LA MAUVAISE QUALITÉ EST TOUJOURS TROP CHÈRE
Qu’il s’agisse de meubles, de chocolat ou d’actions, la qualité coûte souvent cher… mais le vaut bien. Par contre, la mauvaise qualité est toujours trop chère.
A choisir, il est préférable d’acheter une action de grande qualité à un prix un peu trop élevé qu’une société médiocre qui s'échange à un PER (price / earnings ratio) bas, surtout lorsque l’on investit à long terme.
Charlie Munger le formule ainsi: « A great business at a fair price is superior to a fair business at a great price ».
Les entreprise les plus intéressantes se trouvent surtout dans les secteurs PEU CYCLIQUES tels que les biens de consommation non durables ou la santé / pharmacie.

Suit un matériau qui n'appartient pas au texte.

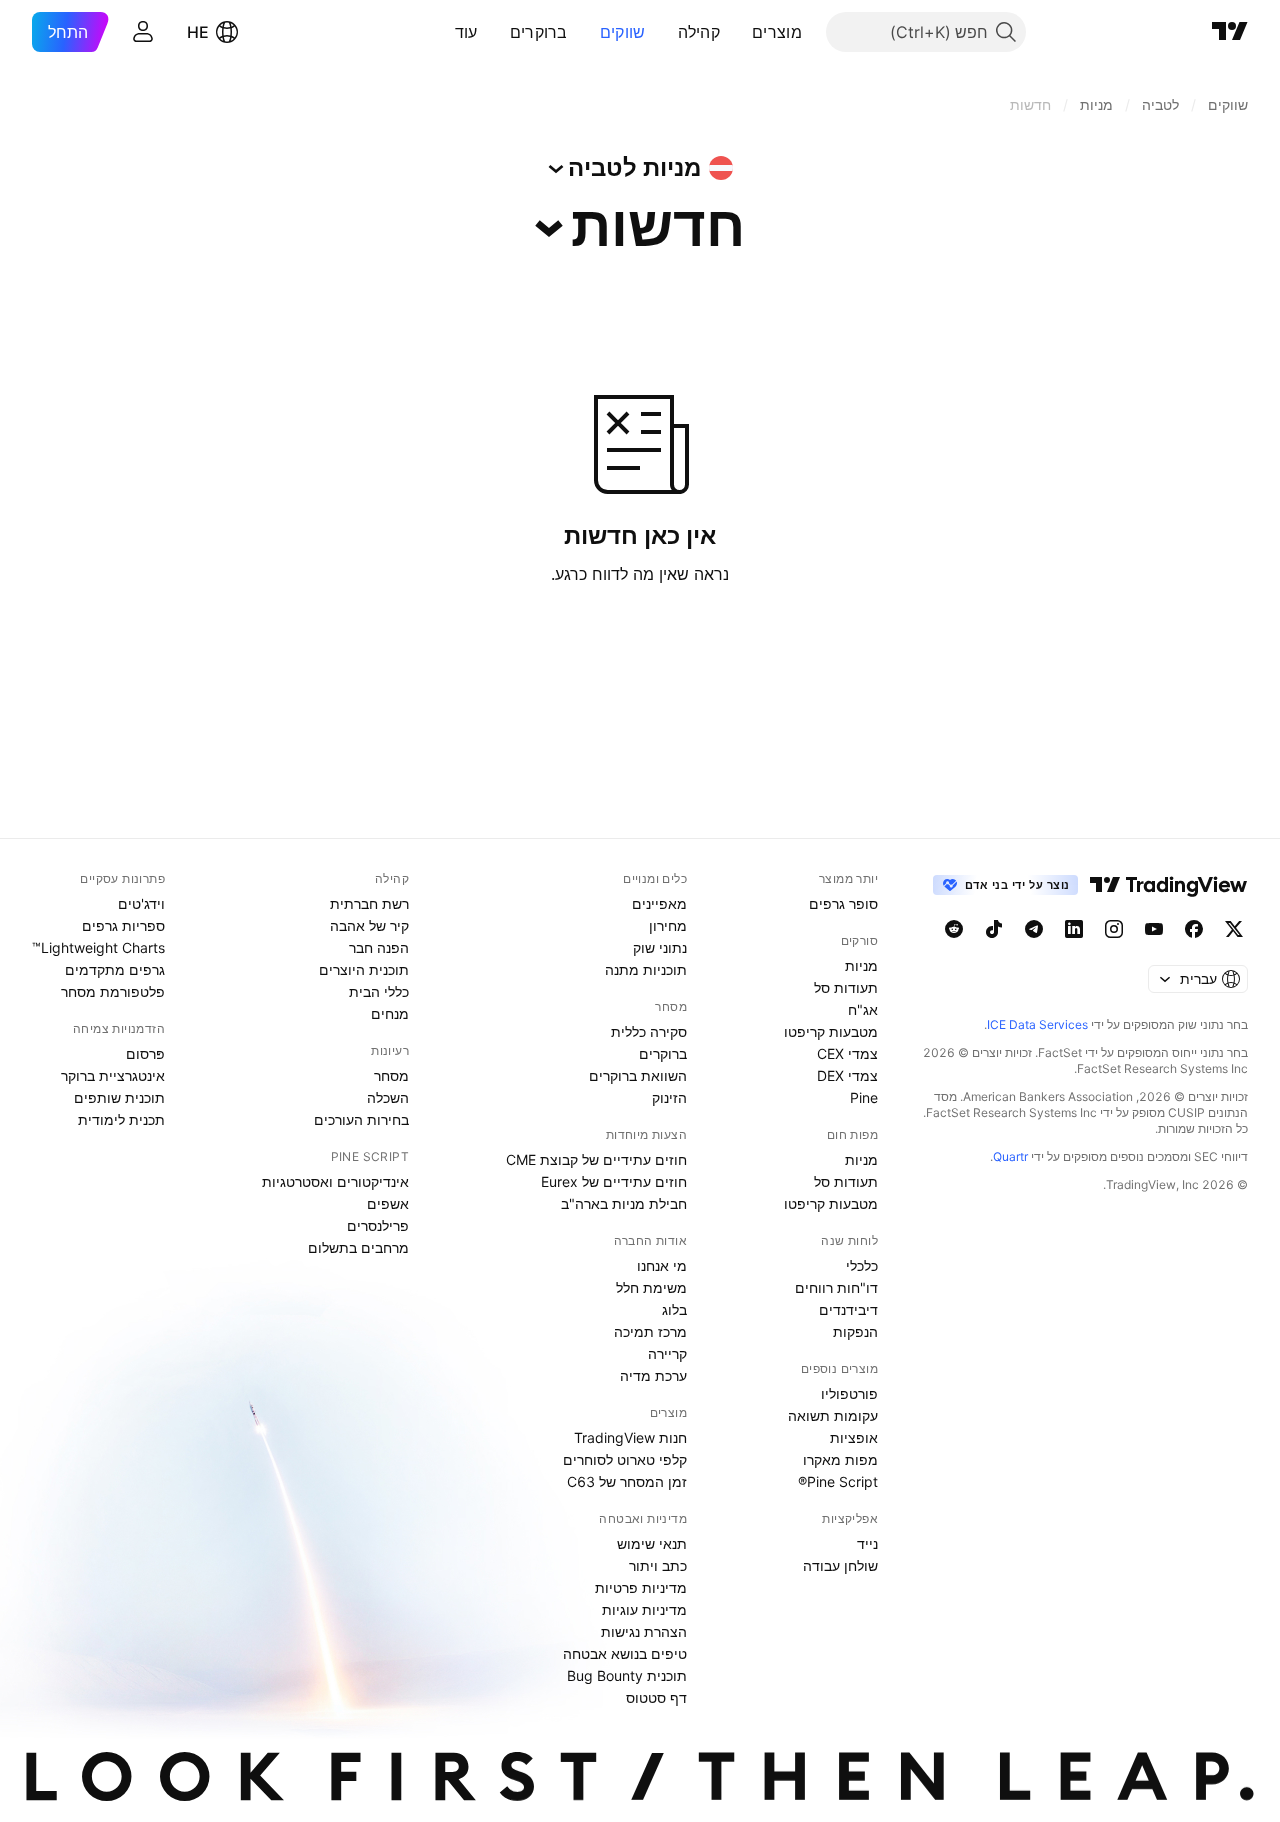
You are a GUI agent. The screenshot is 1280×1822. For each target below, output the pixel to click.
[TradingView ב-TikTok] (994, 929)
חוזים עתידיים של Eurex (614, 1181)
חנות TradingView (630, 1437)
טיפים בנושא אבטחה (625, 1653)
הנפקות (855, 1331)
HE (198, 32)
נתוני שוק (660, 947)
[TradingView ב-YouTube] (1154, 929)
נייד (867, 1543)
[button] (737, 32)
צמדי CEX (847, 1053)
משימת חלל (651, 1287)
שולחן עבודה (840, 1565)
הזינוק (669, 1097)
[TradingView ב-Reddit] (954, 929)
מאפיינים (659, 903)
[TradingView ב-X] (1234, 929)
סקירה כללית (649, 1031)
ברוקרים (539, 32)
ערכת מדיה (653, 1375)
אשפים (388, 1203)
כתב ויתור (658, 1565)
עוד (466, 32)
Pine (864, 1097)
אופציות (854, 1437)
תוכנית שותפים (119, 1097)
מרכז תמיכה (650, 1331)
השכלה (388, 1097)
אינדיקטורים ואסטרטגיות (335, 1181)
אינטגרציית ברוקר (113, 1075)
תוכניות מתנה (646, 969)
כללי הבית (379, 991)
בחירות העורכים (361, 1119)
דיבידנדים (848, 1309)
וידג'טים (141, 903)
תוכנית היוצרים (364, 969)
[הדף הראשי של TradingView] (1230, 32)
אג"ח (863, 1009)
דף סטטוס (656, 1697)
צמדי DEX (847, 1075)
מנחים (390, 1013)
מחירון (668, 925)
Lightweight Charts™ (98, 947)
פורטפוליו (849, 1393)
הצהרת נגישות (644, 1631)
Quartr (1010, 1156)
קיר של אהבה (369, 925)
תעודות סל (846, 987)
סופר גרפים (843, 903)
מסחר (391, 1075)
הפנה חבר (379, 947)
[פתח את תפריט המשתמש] (143, 32)
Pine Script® (838, 1481)
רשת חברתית (369, 903)
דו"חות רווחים (836, 1287)
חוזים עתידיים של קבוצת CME (596, 1159)
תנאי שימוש (652, 1543)
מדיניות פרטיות (641, 1587)
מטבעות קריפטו (831, 1031)
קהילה (699, 32)
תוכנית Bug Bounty (627, 1675)
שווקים (623, 32)
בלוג (674, 1309)
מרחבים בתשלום (358, 1247)
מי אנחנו (662, 1265)
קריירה (667, 1353)
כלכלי (862, 1265)
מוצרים (777, 32)
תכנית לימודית (121, 1119)
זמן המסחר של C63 (627, 1481)
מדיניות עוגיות (644, 1609)
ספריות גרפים (123, 925)
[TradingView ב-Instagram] (1114, 929)
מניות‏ (861, 965)
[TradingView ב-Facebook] (1194, 929)
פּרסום (145, 1053)
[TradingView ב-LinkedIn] (1074, 929)
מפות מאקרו (840, 1459)
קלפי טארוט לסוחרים (625, 1459)
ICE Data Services (1037, 1024)
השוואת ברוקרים (638, 1075)
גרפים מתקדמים (115, 969)
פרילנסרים (378, 1225)
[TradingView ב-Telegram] (1034, 929)
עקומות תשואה (833, 1415)
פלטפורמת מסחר (113, 991)
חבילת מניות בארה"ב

Ces sociétés ont généralement un cash flow important et n’ont pas besoin d'investir beaucoup de capital pour maintenir ou étendre leur business. Elles disposent d’un avantage compétitif, p.ex. des marques connues (Nescafé) ou la possibilité d'augmenter les prix sans perdre de clients (Altria).
La prévisibilité et la régularité des résultats vaut également de l’or ! (p.ex. IVF Hartmann).
GARDER LA VUE D’ENSEMBLE
Le PER d’une action ne signifie absolument rien considéré de façon isolée. Il faut toujours comparer cette valeur au PER que l'action mérite selon des critères objectifs. Une action avec un PER de 30 mais des perspectives fantastiques (p.ex. Partners Group) peut être bien plus intéressante qu'une autre avec un PER de 15 (p.ex. Oerlikon).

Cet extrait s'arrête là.